Seri kitaplara yorum yazmak zordur. Ama bu seride Poyraz'ın , Eylül'ün ve özellikle Melis'in o güzel değişimlerini rahatlıkla söyleyebilirim...
İlk eserin sonu öyle bir yerde bitmişti ki. Gözümüz yaşlı ortada kalmıştık. Şimdi o güzel ve kocaman yürekli Melis 'i içimize hapsedecek kadar sevebiliriz. Çünkü tabuları olan, bakışları ile ortalığı buza çeviren babası Poyraz'da ufak ufak catlaklar oluşturup ruhuna dokunuyor.

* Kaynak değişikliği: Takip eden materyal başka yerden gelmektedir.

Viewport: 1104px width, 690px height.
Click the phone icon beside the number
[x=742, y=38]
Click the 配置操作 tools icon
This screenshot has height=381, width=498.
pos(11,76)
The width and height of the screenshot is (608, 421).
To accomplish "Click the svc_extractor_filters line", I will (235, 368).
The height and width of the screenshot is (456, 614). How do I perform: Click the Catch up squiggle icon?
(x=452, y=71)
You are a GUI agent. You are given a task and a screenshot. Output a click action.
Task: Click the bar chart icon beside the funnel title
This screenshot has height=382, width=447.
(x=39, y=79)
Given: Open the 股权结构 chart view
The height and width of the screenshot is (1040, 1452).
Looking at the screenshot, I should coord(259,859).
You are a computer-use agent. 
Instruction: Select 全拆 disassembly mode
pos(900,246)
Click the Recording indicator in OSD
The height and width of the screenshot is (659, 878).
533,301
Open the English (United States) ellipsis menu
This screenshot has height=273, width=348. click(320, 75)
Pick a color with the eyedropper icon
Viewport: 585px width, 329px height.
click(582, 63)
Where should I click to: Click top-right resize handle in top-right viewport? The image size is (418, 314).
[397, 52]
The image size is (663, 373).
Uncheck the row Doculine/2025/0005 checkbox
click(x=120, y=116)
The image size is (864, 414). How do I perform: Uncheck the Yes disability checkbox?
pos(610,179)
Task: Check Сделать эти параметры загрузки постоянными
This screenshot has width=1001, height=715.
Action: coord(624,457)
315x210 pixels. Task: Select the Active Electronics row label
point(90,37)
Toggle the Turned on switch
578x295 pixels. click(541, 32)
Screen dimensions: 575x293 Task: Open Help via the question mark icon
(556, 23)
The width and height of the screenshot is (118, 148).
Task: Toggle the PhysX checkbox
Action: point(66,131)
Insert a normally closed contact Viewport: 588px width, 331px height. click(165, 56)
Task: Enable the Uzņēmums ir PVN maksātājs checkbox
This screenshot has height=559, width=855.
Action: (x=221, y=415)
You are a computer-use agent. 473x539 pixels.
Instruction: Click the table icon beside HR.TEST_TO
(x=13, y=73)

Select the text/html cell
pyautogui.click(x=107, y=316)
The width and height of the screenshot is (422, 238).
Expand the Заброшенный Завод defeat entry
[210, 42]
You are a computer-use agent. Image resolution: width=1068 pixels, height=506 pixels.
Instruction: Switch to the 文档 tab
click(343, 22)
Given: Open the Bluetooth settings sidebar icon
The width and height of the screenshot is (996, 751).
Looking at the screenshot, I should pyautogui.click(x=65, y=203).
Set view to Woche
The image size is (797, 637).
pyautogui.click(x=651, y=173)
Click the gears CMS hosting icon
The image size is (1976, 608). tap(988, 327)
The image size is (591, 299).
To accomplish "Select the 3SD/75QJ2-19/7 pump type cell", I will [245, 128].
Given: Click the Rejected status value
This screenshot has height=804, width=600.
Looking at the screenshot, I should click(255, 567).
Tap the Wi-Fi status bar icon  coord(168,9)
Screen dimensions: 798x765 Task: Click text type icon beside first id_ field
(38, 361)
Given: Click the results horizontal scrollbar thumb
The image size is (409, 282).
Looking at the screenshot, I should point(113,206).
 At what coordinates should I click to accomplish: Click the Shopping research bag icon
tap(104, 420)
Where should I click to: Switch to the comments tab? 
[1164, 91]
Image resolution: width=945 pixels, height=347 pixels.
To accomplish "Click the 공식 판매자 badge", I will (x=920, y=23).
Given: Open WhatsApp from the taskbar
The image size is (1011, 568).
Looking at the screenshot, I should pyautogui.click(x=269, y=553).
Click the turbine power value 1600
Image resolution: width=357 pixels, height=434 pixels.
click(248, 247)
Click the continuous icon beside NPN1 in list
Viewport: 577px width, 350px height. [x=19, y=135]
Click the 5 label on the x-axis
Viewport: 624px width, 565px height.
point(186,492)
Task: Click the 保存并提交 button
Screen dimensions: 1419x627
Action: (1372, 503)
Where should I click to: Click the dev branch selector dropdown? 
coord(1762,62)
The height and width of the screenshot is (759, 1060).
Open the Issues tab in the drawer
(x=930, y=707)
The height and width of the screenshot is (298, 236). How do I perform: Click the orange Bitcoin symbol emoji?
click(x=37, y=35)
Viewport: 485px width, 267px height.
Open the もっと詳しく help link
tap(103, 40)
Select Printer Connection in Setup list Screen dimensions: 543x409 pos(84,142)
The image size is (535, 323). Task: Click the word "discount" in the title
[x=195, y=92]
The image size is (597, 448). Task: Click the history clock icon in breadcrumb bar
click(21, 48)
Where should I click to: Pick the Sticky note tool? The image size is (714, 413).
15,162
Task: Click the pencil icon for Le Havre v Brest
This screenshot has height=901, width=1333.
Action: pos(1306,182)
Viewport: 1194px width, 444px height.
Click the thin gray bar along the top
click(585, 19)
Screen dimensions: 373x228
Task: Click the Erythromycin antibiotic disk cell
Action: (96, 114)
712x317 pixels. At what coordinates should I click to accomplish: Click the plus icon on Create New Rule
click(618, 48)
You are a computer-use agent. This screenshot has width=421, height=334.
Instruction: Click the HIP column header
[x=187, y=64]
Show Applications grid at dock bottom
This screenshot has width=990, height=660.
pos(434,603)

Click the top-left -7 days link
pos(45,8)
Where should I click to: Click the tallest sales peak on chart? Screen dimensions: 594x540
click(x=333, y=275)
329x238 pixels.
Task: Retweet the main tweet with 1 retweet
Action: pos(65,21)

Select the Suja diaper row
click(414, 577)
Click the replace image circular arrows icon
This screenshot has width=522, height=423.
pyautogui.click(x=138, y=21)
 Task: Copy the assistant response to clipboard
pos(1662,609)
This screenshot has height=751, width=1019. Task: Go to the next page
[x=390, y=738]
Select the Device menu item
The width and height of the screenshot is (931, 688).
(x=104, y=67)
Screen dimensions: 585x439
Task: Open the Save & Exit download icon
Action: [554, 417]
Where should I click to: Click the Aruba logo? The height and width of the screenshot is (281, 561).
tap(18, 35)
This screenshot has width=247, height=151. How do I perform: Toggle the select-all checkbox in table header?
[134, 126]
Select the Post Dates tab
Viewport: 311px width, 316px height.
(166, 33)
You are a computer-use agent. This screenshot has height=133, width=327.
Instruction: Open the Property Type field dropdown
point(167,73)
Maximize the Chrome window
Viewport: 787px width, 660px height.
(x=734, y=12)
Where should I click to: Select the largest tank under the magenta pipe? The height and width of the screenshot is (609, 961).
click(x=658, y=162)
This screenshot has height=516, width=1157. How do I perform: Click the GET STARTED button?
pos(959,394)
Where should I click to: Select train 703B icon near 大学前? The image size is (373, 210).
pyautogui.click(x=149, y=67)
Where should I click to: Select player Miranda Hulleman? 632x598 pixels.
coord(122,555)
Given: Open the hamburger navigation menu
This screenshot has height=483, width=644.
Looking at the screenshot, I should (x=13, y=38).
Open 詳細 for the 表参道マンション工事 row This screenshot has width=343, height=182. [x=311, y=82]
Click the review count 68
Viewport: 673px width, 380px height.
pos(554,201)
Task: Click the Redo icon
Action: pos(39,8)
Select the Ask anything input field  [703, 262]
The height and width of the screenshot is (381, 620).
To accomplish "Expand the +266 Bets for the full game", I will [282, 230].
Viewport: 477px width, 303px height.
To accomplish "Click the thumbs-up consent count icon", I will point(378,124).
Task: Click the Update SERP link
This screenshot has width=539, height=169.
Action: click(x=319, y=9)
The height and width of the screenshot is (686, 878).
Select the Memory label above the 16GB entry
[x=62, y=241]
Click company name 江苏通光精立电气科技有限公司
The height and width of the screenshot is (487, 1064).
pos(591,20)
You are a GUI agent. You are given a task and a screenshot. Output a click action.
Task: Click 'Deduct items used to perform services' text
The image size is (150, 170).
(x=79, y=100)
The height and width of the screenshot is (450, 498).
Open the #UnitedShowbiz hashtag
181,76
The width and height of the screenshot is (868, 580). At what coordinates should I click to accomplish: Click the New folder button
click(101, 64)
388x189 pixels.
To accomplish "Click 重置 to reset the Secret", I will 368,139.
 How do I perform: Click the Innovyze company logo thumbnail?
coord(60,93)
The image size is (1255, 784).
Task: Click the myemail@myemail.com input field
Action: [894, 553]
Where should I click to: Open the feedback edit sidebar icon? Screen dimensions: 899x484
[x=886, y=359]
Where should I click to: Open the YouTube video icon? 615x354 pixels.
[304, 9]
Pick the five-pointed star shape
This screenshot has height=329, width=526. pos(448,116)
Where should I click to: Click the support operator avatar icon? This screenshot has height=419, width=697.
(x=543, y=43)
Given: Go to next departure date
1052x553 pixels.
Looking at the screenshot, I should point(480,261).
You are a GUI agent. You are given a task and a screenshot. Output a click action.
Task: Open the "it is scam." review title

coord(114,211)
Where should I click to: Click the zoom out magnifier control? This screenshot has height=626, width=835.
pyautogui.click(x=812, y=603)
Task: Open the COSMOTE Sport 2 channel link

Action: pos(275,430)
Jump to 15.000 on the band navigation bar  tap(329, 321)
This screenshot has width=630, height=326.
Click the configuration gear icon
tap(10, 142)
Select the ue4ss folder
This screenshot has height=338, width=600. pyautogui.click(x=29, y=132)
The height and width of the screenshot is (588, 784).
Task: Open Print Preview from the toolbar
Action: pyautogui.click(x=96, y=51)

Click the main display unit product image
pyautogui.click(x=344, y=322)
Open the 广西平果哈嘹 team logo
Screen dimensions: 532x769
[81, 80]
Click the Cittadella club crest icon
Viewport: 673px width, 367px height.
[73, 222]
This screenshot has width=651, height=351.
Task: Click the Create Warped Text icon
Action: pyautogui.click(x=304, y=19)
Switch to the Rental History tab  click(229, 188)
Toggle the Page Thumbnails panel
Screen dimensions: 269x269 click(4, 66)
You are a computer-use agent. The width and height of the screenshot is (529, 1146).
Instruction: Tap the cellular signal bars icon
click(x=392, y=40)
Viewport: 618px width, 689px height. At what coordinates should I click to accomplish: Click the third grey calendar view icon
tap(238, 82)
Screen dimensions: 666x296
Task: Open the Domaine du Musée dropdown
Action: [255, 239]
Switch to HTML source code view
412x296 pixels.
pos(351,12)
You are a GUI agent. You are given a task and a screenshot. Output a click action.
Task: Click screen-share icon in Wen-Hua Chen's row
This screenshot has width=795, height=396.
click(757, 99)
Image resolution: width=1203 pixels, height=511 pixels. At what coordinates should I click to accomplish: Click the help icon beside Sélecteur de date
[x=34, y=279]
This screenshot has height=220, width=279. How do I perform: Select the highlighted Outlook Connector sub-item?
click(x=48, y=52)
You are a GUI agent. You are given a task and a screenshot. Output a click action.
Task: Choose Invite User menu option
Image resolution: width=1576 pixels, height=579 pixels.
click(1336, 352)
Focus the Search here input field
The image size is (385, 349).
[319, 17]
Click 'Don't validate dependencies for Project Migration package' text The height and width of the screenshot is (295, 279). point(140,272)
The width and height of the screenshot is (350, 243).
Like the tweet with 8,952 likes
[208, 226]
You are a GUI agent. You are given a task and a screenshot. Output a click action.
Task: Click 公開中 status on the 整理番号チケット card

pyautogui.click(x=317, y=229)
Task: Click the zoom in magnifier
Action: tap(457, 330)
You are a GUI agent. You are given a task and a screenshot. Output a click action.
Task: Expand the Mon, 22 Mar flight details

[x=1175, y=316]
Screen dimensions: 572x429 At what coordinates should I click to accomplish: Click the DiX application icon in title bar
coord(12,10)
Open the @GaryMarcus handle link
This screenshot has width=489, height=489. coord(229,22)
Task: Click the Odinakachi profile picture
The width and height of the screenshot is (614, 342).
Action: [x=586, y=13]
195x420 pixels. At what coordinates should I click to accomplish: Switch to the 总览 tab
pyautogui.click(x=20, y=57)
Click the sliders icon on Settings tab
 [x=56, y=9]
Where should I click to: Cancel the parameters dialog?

Poyraz bir deli aşık, korkan bir baba . Kaybetme korkusunu iliklerine kadar hisseden biri. Ama sebepleri de var . Hak vermemek elde değil.
Eylül. O adı gibi hoş geliyor Poyraz'ın ve Melis'in dünyasına. Dokunduğu yeri güzelleştiriyor kalbi ile. Ama tek bir yerde bocalıyor. Aşk kör eder ya yüreği bazen. İşte öylesine kör bakıyor Eylül sevdiği adama. Fakat hatasınıda anlayıp düzeltmek için büyük çaba harcıyor.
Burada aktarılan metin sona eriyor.